The question came from behind me on lower First Divide trail in the last few minutes of the Downieville Classic cross-country race. I knew I was in for a sprint one way or another.

"I'm not telling you," was my coy response.

"Okay then, we'll take it to the line," said the chasing rider.

Before Cash Crash

Cleaning the inside line and not cleaning the inside line. Photos by Daniel Kuhns

Every year I end up duking it out with someone in the final mile of pavement before the finish, and this year was no different. I accelerated full throttle into the final downhill section of First Divide before the pavement and glanced back. My chaser was still there. We approached the last speed-check turns on First Divide before town, but instead of riding the turns, I took a straight line over the rocks, turning inches before a giant boulder on the outside of the corner. I heard tires skidding and looked back to see my adversary piled into the giant boulder. I put my head down and disappeared. Turns out we weren't in the same age group after all.

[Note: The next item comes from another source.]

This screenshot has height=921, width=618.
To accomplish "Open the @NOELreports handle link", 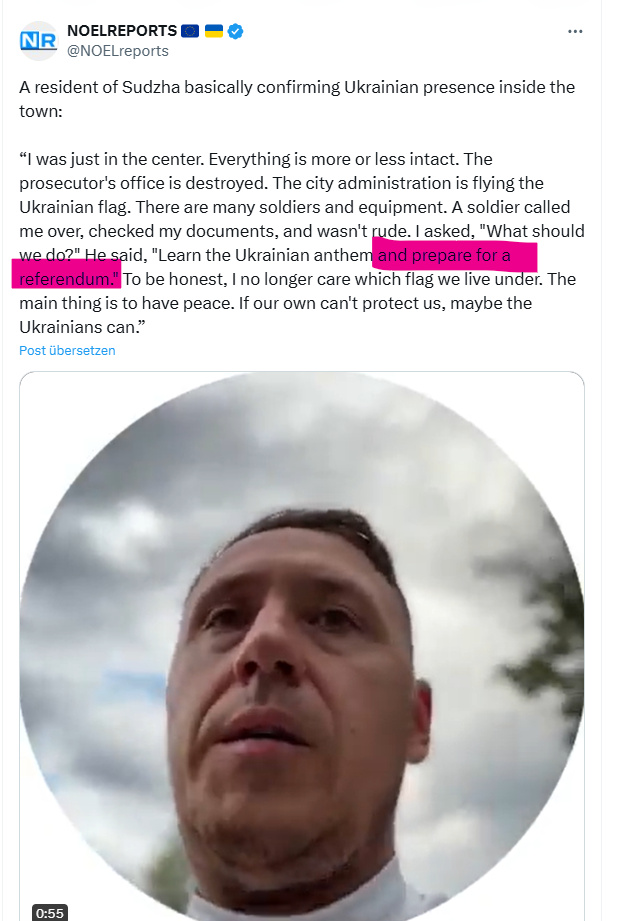I will (118, 51).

The next morning while warming up for the downhill run, my pedal suddenly gave up the ghost, with the pedal body separating from the spindle. After putting two giant holes in my rear tire two years ago only 100 meters into my downhill run, I saw flashbacks of a DNF playing out once again. In a minor case of panic, I rode straight to the Industry Nine van parked right near the start line. By the grace of Jah, Dave Thomas was there and had a spare set of SPD pedals. He saved the day and I ended up finishing second on the weekend in my class.

The Anti Single Speeder as first loser. Photo by Elisabeth Johnson

The Anti-Single Speeder is your 2016 first loser. Photo by Elisabeth Johnson​

For the first time in a decade I did the Downieville Classic on a geared full-suspension bike, and full disclosure here, it was far more enjoyable. Some mocked me as the "Content 20 Speeder", but I prefer ASS: the Anti-Single Speeder. Speaking of singlespeeds, perhaps the most astonishing and crazy performance of the weekend came from Steven Mills, the 2015 Downieville Classic all-mountain singlespeed champion. For whatever reason, Steven never took advantage of his early entry option and showed up out of the blue the day before the event wanting to race. Considering the Classic completely sold out this year, he was up the proverbial sh*t creek without a paddle.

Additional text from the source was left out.